Pero faltaba aún lo más difícil, las tiendas, de las que tienen 400 en España. Para empezar adelantaron media hora el cierre, a las 19.30, y vieron que el negocio no se resentía. Después llegó el órdago. Decidieron cerrar los sábados el 90% de sus tiendas para que los trabajadores no tuvieran que trabajar en fin de semana. "Hicimos una encuesta entre los clientes y vimos que muchos de ellos son jubilados a los que en realidad no les importa venir solo entre semana", explica Giménez.

El cierre de los sábados se consumó y como previeron, no hubo impacto económico negativo. En una céntrica tienda de la empresa en Madrid, varios jubilados esperan su turno para revisar su audífono. Beatriz de Diego, trabajadora de Gaes desde hace 20 años, explica que su vida mejoró mucho. "Ahora tengo todos los fines de semana libres para irme de viaje si quiero". Dice que el siguiente paso sería implantar la jornada intensiva en las tiendas, pero que si no hay un acuerdo entre toda la competencia, lo ve complicado.

De la experiencia de Gaes se extraen algunas lecciones. Para empezar, como explicaba Cristina Sarduy, de la dirección de Igualdad de la Diputación Foral de Bizkaia durante el encuentro de la red NUST, que "cada empresa es un mundo". "Hay soluciones que sirven para una y no para otra", opina. "Las medidas se tienen que revisar por si hay que hacer cambios. Tienen que ser beneficiosas para el trabajador pero para la empresa también". Y, sobre todo, las medidas no pueden ser improvisadas, sino que tiene que haber estudios y datos que las respalden y un seguimiento para que de verdad funcionen.

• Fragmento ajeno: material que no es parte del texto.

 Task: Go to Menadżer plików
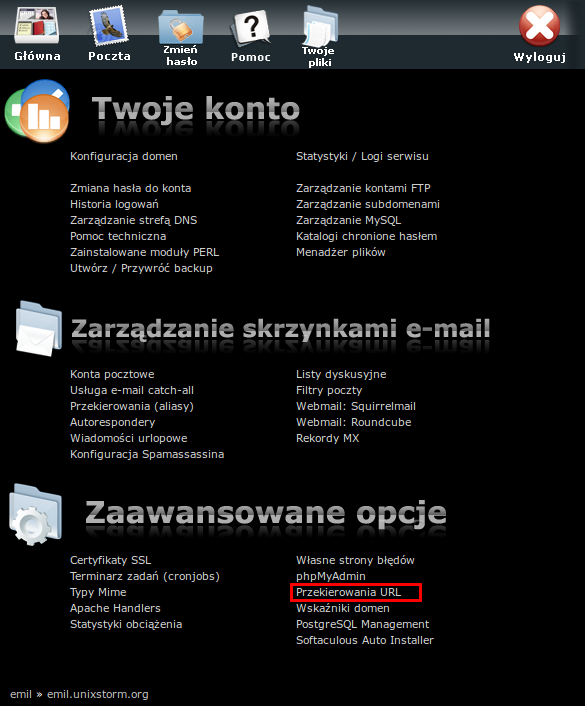341,252
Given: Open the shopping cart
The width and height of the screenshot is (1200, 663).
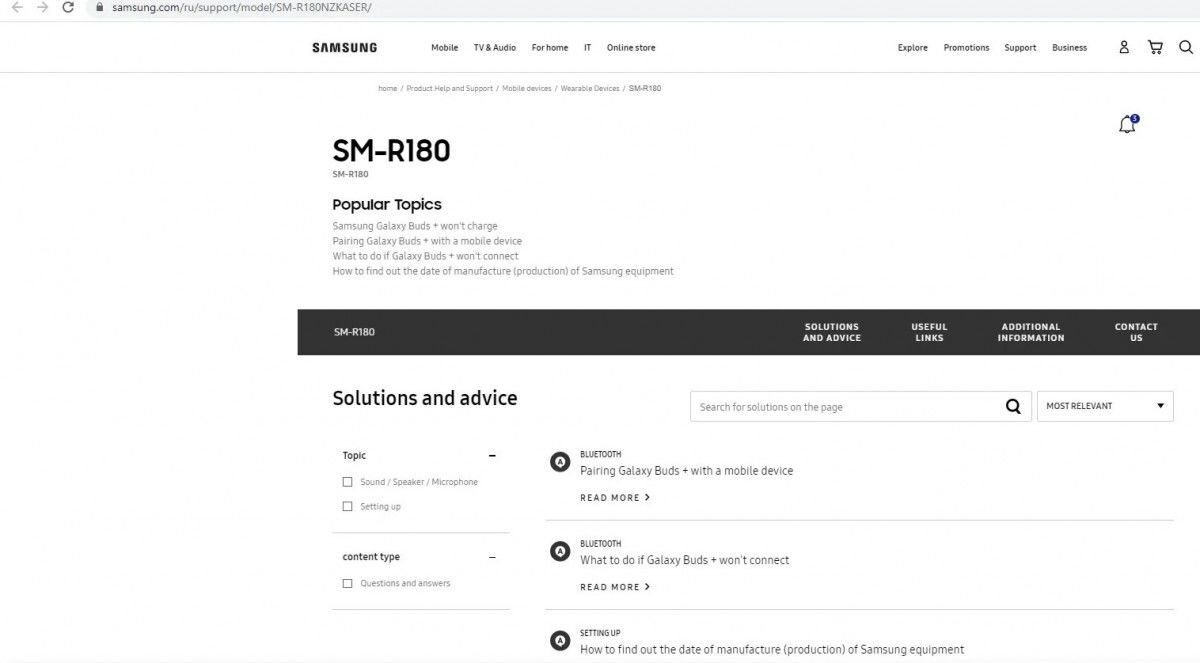Looking at the screenshot, I should pyautogui.click(x=1155, y=47).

Ocho medidas para cambiar el horario de las empresas

Claves para tener horarios de trabajo racionales, según el Observatorio de la mujer, empresa y economía de la Cámara de Comercio de Barcelona.

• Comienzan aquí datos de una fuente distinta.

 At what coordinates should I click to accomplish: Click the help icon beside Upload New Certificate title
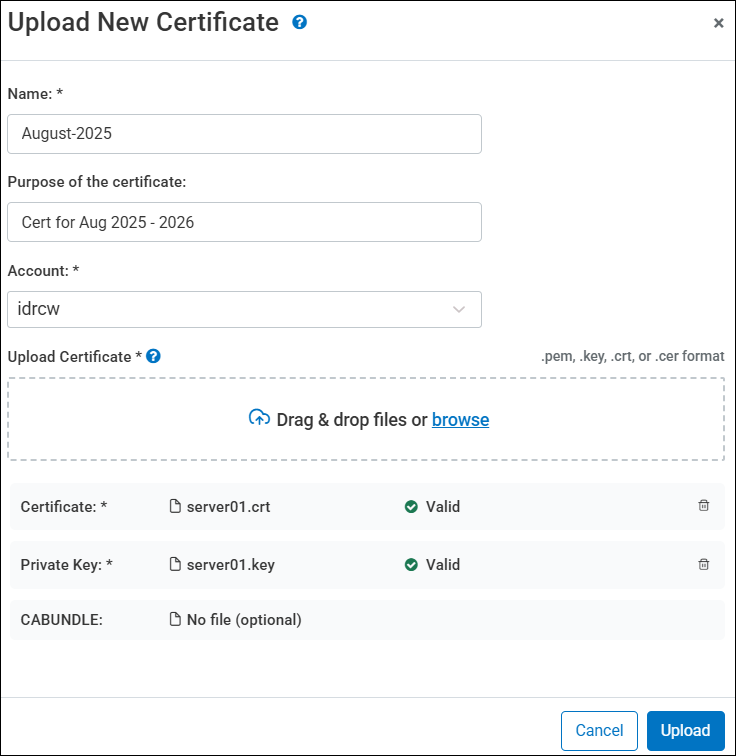[299, 22]
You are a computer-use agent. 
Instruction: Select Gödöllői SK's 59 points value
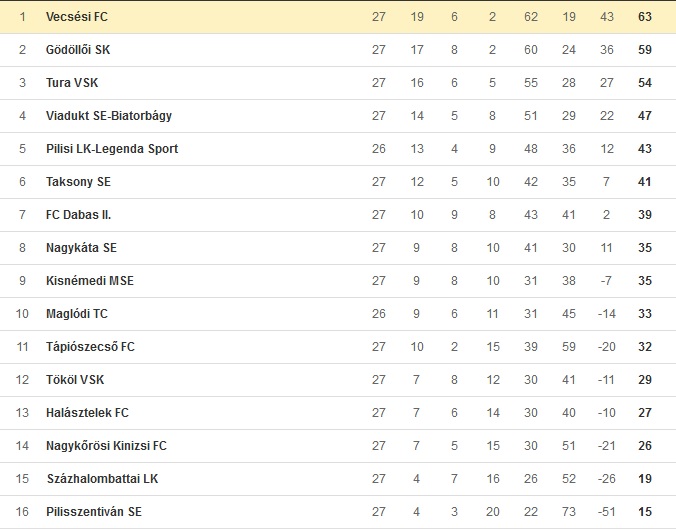[x=644, y=50]
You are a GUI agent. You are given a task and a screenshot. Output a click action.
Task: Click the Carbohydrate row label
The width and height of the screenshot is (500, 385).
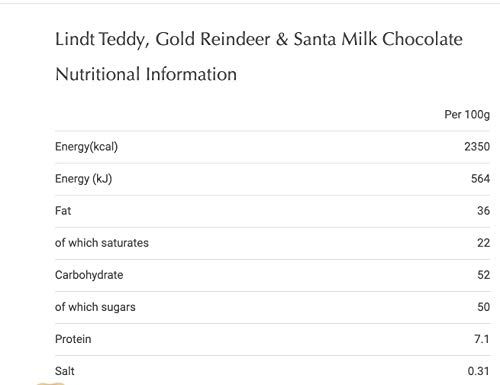tap(89, 275)
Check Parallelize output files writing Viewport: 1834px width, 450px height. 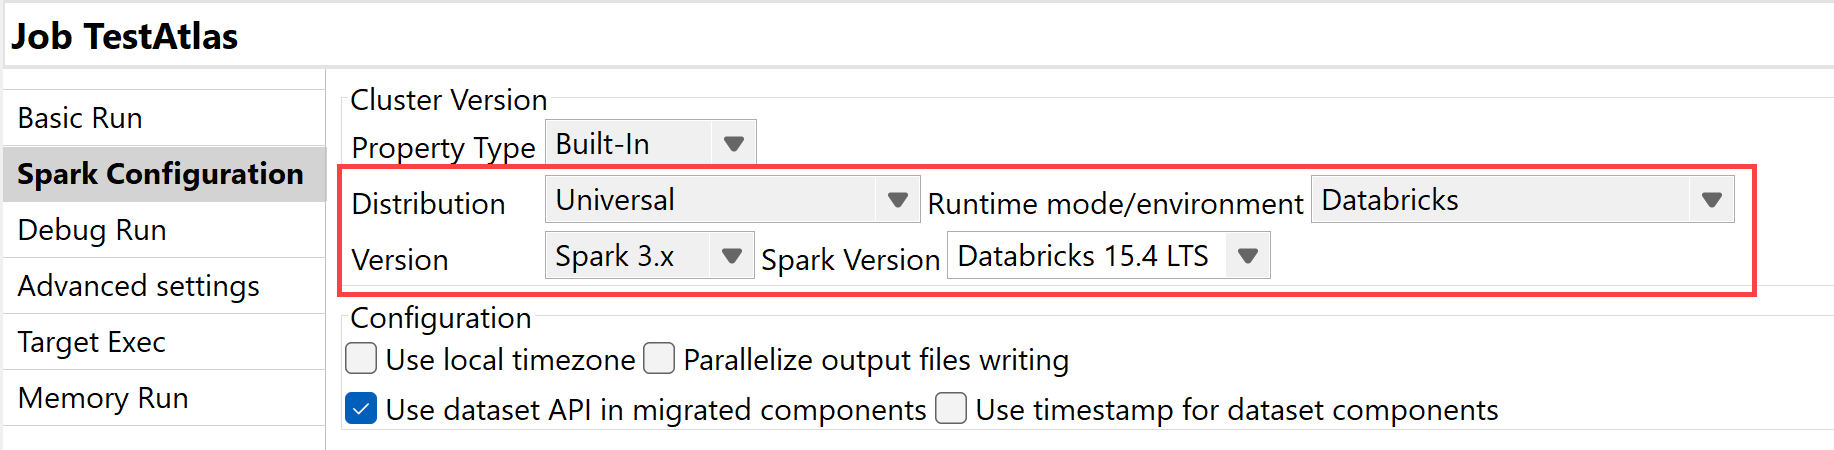[x=659, y=358]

1. Fomentar el trabajo por objetivos y no el presencialismo.

2. Favorecer la movilidad tecnológica para poder trabajar fuera de la oficina.

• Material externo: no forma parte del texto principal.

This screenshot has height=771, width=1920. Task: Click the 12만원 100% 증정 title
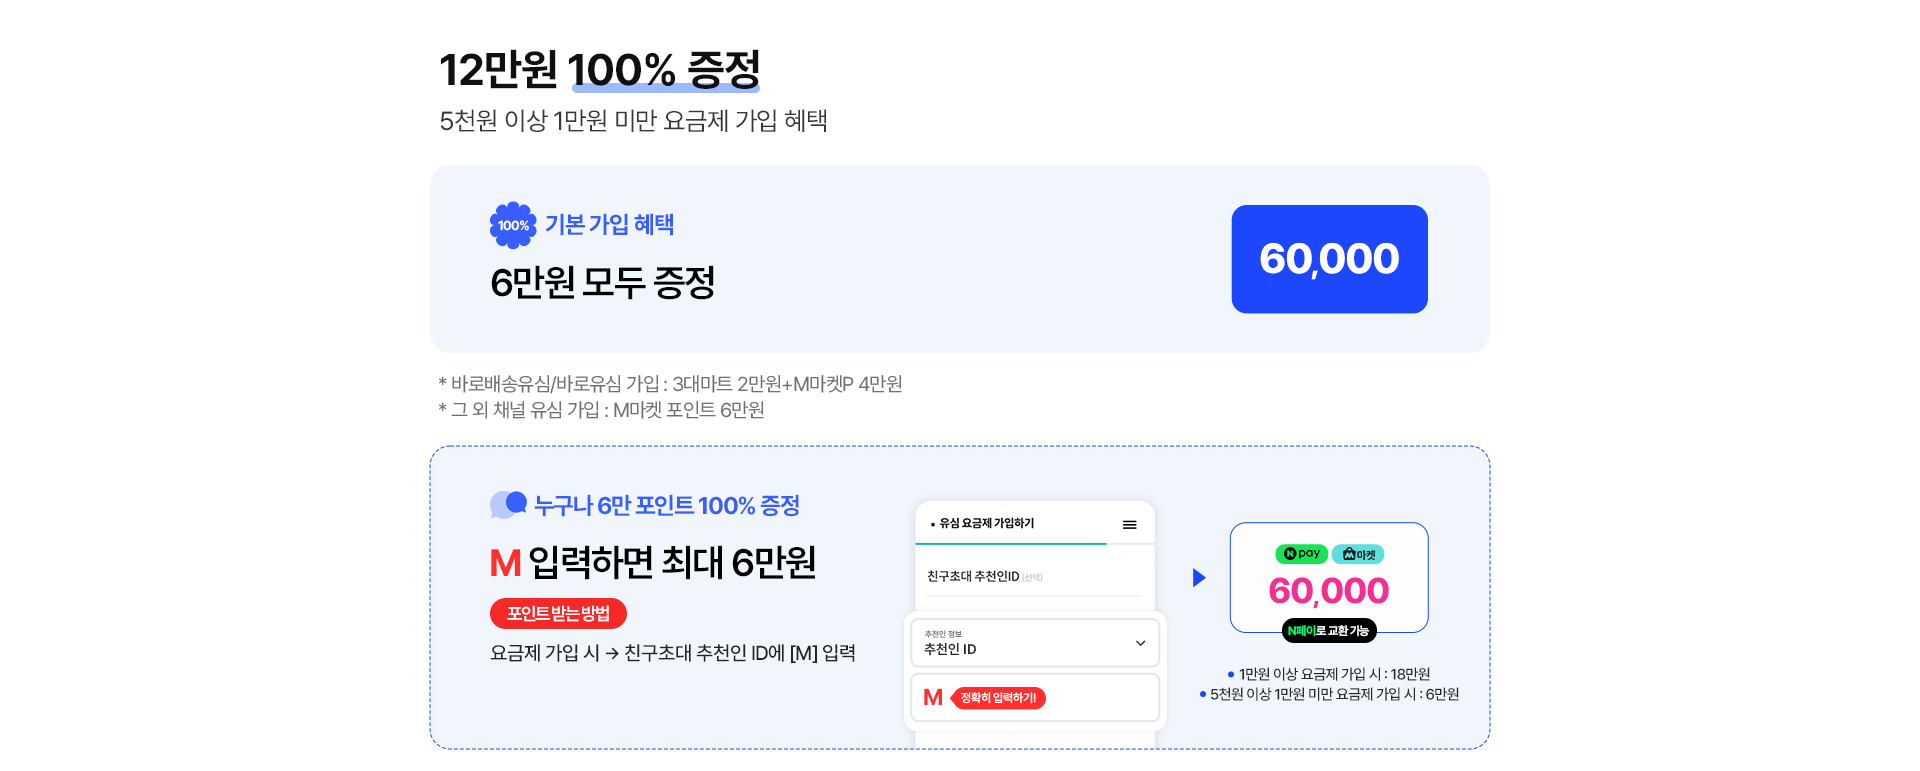pos(600,70)
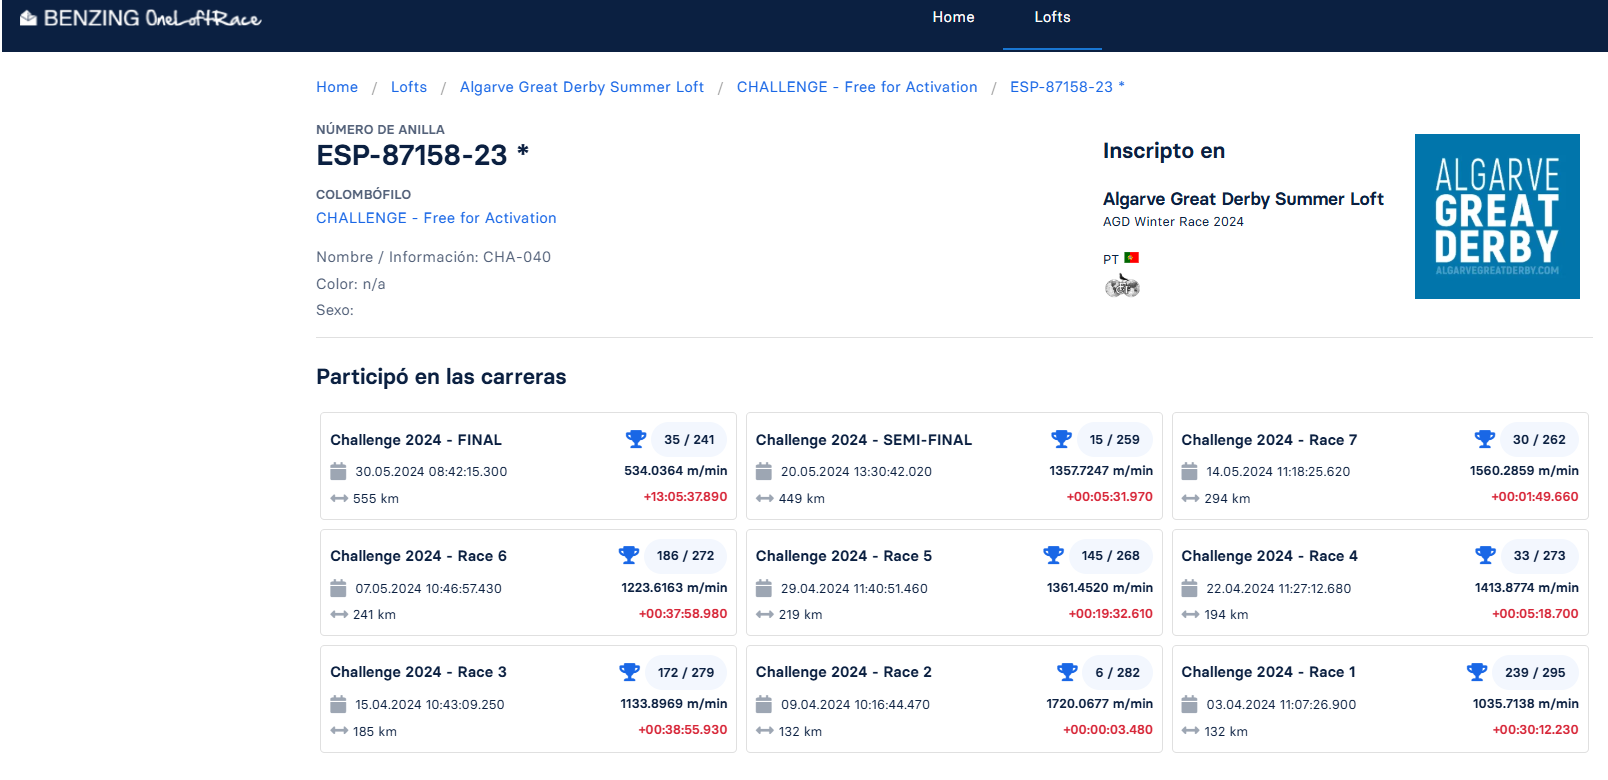
Task: Open Lofts breadcrumb link
Action: pos(408,87)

3. Facilitar la jornada intensiva y la flexibilidad horaria.

4. Minimizar las comidas de empresa como instrumento de trabajo para no alargar la jornada.

5. Acabar con la reunionitis. Para las que sean imprescindibles se marcará hora de inicio y de fin y no se convocarán después de las cuatro de la tarde.

6. Reducir los costes fiscales para poder contratar a una persona por la tarde y otra por la mañana sin incrementar costes.

7. Avanzar los horarios de telediarios, la programación televisiva y los acontecimientos deportivos.

8. Conseguir un pacto de Estado y una legislación entre poderes públicos, partidos políticos, empresas sindicatos y medios de comunicación que hagan posibles las medidas anteriores.